Monday 7 November 2011
Devouring Books: Stir-Fry by Emma Donoghue
Anyway, Stir-Fry is relatively simple to sum up- naive Irish country girl goes to the Big City (in this case Dublin, which I'm not sure is that big. But anyway) unwittingly moves in with two lesbians, and then starts to explore her own sexuality, as well as learning a lot of new things about people, having previously only been exposed to her family, and I guess, some sheep and potatoes. I realise I'm sort of taking the piss out of this book, and I am a little bit, but I also found it really fun, lighthearted, and a really great coming-of-age story. It was also nice to see a less 'woman held captive in a room' side to Donoghue because, although I did love Room (in a wholly depressing way) I couldn't have coped with another book like it, probably ever.
Anyway, Stir Fry. I think what I probably liked best about it was the memories it evoked for me from university. Not the whole 'OMG, Uni was the best time of my life so I'm never going to move past it' way, because UGH, but more of a measured 'this is what it's actually like, and it's a nice experience, but you don't have to be a twat and get continually drunk to have a good time.' There's actually one part that I remember sort of inwardly cheering at, which was where the main character Maria (rhymes with pariah) and her brand new friend go to some awful sounding club night thing and her friend's all 'let's talk to people!' and Maria's like 'How are we meant to talk to people when we can't even hear ourselves think?' and I'm just like, 'Say it sister!' Basically, I am Maria- she also says something about how she always just hears about the things other people do and is just on the sidelines of their lives, and I kind of feel like that sometimes too- that nothing ever really happens to me, so I'm listening to other people's stories and not having my own, which I guess is one of the maladies of reading too much...
What I also really liked about Stir Fry was the fact that Maria's sexuality is not at all fixed, and nor is it just used as a plot device. Instead, what you get is something that I feel is quite realistic, in that, she doesn't really know what her sexual orientation is, and she goes from fancying this boy, but then finding him lacking, whilst also being mildly freaked out to find out her flatmates are lovers; to being open to the suggestion of a relationship with a woman. Nothing ever feels forced, and this all just feels like a natural progression of Maria's character- that she's blossoming and learning who she might be, while also not being forced into any stereotypes, or anything that doesn't seem completely right for her character.

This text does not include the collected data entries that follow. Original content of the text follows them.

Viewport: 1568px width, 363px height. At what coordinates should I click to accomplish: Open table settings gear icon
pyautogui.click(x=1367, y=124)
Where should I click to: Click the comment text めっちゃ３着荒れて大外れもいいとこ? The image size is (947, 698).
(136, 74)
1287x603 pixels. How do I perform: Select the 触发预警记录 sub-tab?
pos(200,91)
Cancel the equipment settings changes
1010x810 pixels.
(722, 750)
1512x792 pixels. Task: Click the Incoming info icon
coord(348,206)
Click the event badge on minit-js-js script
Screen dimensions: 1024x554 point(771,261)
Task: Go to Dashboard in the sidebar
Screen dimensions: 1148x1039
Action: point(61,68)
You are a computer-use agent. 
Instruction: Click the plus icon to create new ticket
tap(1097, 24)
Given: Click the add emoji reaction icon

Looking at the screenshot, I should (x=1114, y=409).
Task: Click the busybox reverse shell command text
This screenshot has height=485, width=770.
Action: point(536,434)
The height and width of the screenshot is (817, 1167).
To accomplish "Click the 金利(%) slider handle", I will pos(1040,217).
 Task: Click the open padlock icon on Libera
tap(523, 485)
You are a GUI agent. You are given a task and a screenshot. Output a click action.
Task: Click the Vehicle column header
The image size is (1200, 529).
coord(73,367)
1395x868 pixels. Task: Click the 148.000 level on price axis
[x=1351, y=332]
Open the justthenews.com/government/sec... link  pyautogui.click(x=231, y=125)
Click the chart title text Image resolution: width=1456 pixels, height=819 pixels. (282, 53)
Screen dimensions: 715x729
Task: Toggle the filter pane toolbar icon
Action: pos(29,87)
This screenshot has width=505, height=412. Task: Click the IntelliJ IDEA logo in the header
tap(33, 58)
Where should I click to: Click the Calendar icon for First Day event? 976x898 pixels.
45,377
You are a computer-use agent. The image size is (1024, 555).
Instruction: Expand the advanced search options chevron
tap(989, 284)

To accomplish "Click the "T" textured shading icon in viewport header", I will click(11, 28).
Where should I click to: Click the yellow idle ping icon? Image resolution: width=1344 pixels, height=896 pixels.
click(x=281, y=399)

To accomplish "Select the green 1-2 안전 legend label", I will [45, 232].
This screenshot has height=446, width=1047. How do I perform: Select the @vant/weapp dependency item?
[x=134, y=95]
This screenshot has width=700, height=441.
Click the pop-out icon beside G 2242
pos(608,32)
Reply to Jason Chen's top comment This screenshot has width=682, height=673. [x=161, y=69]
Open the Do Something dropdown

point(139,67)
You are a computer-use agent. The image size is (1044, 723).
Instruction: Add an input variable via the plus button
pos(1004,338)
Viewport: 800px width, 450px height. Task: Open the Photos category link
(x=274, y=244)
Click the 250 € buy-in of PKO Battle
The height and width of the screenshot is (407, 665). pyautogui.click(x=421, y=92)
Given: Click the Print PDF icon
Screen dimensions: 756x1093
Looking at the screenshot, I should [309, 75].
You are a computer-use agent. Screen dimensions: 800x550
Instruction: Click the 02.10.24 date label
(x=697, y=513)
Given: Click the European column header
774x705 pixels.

While the book is mostly focused on Maria and her evolving friendships with her flatmates, there is also a glimpse into other people's opinions on homosexuality. And, they're not the best, shall we say. While there's not really any outright hostility, the flatmates have to keep their sexuality hidden from their less than forward-thinking mothers, and even Maria's friend is sort of mocking/hostile to the entire concept of lesbianism (is that even a word?!)- she treats it as a kind of joke, and sort of warns Maria 'ooh, you know what people will be saying about you!' It's juvenile and disappointing, but I'm not sure that it's inaccurate, which is even more disappointing. But it's a minor part of a book that is much more interesting than the prejudices of a few.
Basically, well played Emma Donoghue! I'm definitely glad that Room wasn't a one-off of goodness from her, and I'm quite excited to read Hood now (which is the last book of Donoghue's that I own, I'm still open to more of her stuff). I'm also definitely thinking I'm going to re-read Stir Fry when it's not 1.30am and I haven't been reading for like 13 hours already, because I'm sure there's more I could mine from it then! But until then, let's just say I liked it.